[DATA SUPPLIED]
-=-=-=-=-

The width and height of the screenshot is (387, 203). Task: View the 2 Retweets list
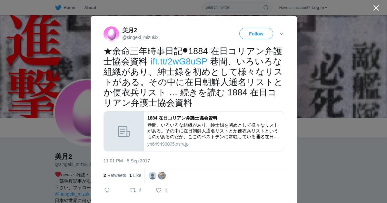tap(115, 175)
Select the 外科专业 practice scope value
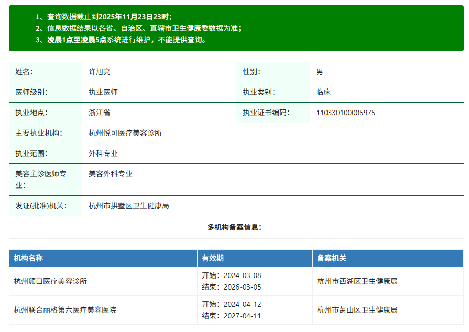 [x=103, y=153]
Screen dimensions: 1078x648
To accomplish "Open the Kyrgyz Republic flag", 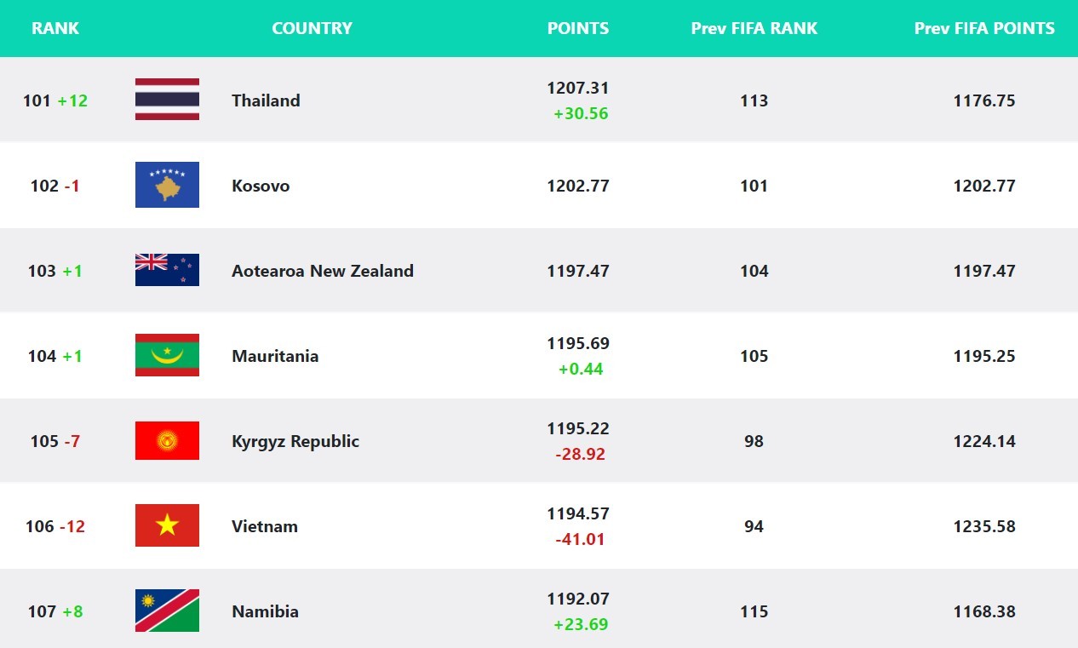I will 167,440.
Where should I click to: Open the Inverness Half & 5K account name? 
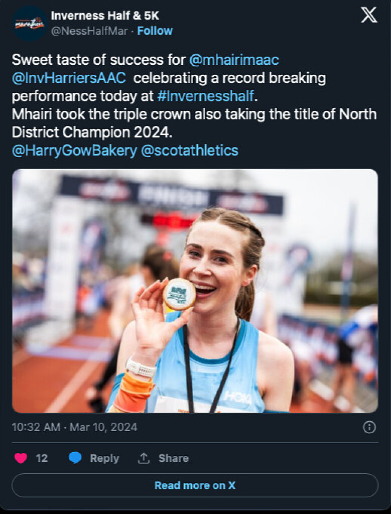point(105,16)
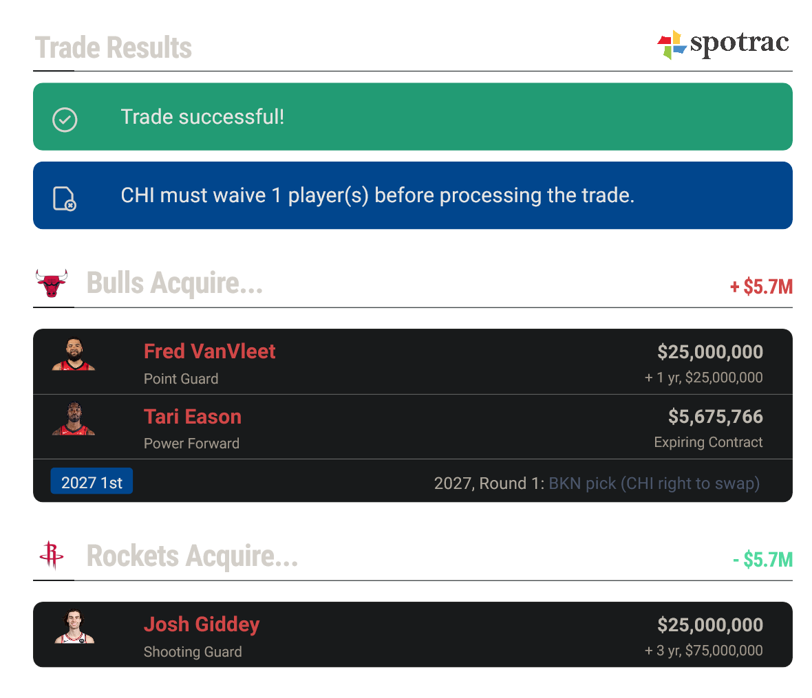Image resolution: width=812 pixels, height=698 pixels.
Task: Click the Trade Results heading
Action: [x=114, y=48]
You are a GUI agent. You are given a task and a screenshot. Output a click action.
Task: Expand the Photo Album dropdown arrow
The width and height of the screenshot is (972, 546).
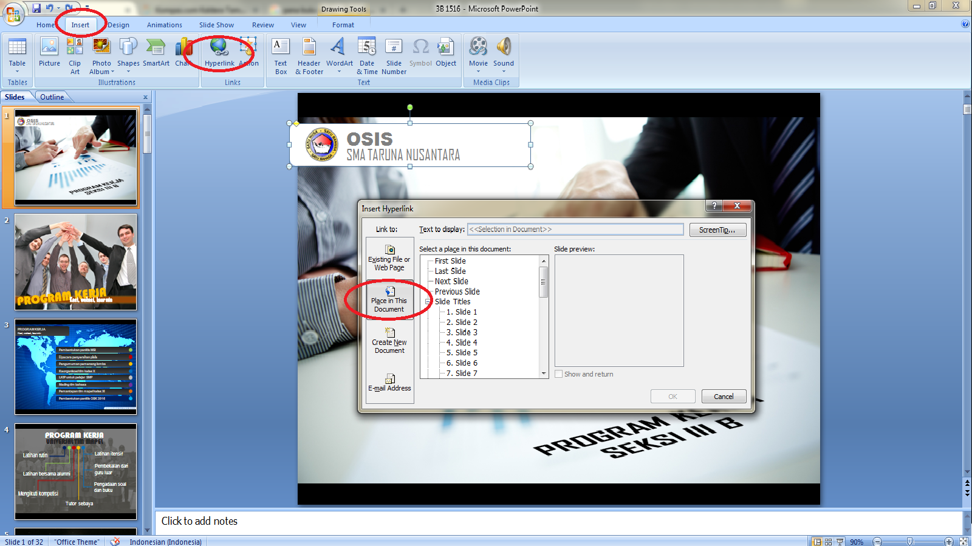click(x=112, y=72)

-=-=-=-=-

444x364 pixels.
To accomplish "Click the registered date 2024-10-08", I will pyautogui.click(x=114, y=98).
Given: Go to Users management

-=-=-=-=-

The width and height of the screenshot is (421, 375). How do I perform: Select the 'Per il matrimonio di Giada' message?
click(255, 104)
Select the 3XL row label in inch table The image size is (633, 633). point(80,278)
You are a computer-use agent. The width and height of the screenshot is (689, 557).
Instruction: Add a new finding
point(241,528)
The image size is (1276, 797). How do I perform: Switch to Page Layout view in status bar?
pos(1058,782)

-=-=-=-=-

[PROBLEM] Over the whole listing above, give the number of lines in which "agent" occurs, and no other words.

[RESULT BELOW] 2